→ **PROBLEM DESCRIPTION**
Wherever the word "navigation" occurs in the lines below, copy the whole line.

*** Opening of EXCERPTED DATA ***

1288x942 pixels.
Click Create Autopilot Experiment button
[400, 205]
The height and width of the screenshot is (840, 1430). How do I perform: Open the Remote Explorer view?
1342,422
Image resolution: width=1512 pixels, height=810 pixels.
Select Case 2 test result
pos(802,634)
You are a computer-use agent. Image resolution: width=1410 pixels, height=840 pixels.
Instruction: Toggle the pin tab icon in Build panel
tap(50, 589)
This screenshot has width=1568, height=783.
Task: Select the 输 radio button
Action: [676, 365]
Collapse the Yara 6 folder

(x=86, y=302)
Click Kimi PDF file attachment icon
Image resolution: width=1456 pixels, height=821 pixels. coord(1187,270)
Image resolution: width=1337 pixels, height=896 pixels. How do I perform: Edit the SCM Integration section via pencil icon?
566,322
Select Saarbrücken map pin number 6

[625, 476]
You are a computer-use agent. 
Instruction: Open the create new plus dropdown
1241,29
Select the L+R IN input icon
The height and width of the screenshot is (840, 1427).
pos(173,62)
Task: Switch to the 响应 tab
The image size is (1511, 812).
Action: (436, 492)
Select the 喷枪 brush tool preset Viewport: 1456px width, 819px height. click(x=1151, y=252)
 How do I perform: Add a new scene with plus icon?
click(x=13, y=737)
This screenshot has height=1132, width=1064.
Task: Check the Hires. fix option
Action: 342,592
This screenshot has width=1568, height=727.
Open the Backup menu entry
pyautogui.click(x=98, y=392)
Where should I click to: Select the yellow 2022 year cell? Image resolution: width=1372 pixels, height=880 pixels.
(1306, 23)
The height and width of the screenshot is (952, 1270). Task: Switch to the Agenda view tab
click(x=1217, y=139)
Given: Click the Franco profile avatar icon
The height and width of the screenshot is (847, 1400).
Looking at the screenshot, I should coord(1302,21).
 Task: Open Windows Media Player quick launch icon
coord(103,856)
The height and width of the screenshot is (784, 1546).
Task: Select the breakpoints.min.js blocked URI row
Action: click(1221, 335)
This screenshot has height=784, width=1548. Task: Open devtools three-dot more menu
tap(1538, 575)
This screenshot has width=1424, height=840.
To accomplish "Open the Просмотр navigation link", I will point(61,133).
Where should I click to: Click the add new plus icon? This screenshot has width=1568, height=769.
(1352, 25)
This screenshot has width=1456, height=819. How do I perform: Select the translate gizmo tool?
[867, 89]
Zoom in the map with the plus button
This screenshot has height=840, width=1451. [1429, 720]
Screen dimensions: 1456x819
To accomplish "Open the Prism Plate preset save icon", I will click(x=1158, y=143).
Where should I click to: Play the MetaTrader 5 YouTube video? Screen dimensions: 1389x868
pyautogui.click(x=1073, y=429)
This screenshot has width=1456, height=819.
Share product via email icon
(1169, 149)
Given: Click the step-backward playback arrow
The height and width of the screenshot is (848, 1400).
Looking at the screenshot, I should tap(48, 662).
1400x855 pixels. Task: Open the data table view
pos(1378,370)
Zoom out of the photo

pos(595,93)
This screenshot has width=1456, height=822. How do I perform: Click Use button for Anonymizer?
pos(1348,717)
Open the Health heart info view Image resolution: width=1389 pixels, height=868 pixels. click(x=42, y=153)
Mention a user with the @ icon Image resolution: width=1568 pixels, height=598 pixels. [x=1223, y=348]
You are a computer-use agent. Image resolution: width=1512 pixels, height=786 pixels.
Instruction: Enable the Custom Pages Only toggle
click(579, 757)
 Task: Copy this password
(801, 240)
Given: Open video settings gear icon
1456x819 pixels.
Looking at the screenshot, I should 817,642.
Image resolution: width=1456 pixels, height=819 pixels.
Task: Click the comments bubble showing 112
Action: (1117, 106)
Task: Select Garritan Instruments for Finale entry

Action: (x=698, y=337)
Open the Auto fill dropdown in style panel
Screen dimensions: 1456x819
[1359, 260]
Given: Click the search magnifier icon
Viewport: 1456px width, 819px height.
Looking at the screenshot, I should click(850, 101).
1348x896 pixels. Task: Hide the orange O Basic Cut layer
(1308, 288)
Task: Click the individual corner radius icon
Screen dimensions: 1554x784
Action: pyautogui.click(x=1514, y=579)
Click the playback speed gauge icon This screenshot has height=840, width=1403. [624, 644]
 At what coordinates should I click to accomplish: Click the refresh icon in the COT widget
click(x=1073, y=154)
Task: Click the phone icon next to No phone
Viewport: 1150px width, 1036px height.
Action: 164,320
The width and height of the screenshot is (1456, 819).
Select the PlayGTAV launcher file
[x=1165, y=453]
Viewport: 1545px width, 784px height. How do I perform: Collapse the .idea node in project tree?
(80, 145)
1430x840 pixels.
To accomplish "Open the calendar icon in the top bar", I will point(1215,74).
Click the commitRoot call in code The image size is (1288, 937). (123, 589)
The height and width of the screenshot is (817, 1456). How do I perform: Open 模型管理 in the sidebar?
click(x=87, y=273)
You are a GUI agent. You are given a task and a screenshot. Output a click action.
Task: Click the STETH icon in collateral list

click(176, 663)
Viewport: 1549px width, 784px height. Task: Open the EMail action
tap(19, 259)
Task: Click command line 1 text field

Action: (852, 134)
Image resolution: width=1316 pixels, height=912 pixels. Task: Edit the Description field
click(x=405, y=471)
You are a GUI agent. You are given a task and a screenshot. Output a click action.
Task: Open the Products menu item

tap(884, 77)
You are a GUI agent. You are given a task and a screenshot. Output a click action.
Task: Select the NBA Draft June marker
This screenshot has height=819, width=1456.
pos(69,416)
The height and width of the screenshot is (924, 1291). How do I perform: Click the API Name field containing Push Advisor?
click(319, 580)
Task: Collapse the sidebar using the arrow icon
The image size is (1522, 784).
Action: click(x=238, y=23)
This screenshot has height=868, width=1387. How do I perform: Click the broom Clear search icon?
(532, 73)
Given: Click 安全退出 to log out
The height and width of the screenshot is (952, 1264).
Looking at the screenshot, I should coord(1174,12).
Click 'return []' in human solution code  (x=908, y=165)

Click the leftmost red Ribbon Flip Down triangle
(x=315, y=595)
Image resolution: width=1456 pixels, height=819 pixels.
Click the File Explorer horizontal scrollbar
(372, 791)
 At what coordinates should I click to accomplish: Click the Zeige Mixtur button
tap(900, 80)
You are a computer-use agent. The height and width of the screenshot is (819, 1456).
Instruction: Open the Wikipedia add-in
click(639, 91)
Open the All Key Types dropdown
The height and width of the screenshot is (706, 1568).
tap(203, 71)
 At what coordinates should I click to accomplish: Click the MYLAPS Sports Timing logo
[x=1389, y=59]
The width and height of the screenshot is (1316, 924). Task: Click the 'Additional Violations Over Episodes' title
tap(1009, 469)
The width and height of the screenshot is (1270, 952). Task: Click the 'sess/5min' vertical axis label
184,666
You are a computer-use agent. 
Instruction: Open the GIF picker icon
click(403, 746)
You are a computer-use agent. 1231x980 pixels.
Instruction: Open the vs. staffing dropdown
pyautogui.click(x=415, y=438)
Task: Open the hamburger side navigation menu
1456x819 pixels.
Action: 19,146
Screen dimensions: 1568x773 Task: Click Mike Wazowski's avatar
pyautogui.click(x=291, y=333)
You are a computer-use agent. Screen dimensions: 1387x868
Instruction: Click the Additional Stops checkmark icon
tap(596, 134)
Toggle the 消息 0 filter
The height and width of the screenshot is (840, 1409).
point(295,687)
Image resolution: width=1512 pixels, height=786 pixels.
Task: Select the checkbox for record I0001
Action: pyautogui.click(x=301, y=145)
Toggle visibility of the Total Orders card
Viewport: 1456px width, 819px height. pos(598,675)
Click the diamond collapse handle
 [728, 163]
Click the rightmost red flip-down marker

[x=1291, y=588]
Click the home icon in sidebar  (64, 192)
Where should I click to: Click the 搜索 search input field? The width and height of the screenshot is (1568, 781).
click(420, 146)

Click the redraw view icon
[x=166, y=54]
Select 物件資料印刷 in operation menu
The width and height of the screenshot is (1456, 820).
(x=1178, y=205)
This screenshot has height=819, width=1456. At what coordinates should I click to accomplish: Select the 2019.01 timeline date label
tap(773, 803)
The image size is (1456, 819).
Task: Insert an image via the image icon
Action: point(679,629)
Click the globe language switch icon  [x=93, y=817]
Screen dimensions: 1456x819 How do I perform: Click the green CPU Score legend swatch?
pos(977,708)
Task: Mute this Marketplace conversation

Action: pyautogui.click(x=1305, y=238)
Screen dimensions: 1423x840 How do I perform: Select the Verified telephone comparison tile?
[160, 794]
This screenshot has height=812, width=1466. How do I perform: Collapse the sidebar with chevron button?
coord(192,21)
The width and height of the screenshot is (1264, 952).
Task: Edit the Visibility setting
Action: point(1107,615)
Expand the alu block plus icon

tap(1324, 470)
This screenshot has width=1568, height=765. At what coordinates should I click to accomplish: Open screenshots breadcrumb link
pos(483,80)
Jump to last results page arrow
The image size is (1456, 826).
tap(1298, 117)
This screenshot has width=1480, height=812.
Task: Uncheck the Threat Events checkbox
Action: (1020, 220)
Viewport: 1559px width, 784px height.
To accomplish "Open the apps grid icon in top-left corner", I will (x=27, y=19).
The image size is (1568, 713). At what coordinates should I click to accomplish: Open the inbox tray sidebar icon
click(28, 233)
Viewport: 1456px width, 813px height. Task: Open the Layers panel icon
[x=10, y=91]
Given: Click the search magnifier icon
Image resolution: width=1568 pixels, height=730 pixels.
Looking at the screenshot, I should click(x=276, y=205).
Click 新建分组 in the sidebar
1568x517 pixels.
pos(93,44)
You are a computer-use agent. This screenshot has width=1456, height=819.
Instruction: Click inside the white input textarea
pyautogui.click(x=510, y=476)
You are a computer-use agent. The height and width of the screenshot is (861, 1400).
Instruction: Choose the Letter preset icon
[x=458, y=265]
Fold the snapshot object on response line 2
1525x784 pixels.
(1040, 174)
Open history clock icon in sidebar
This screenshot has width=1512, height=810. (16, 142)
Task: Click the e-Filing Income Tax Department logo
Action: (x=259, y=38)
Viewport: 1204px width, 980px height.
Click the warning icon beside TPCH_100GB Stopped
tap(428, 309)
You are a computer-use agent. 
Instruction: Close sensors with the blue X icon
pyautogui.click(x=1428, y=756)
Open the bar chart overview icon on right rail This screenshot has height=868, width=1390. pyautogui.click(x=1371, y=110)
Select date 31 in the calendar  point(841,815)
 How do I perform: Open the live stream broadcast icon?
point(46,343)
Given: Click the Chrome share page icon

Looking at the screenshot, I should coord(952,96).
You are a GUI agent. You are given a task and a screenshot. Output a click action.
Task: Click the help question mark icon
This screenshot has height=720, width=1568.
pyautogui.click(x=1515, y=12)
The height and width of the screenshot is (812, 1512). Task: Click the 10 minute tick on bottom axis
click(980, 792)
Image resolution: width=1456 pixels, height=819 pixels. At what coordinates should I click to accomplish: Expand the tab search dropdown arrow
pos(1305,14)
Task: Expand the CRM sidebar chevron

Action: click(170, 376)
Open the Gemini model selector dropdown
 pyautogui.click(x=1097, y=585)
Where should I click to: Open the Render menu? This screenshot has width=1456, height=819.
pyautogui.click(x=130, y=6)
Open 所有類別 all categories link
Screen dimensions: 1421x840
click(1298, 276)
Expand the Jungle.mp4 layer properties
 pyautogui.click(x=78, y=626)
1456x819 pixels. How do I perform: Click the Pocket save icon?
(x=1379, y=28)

*** Close of EXCERPTED DATA ***

→ **SOLUTION FOR THIS PROBLEM**
To accomplish "Open the Просмотр navigation link", I will point(61,133).
Task: Open the hamburger side navigation menu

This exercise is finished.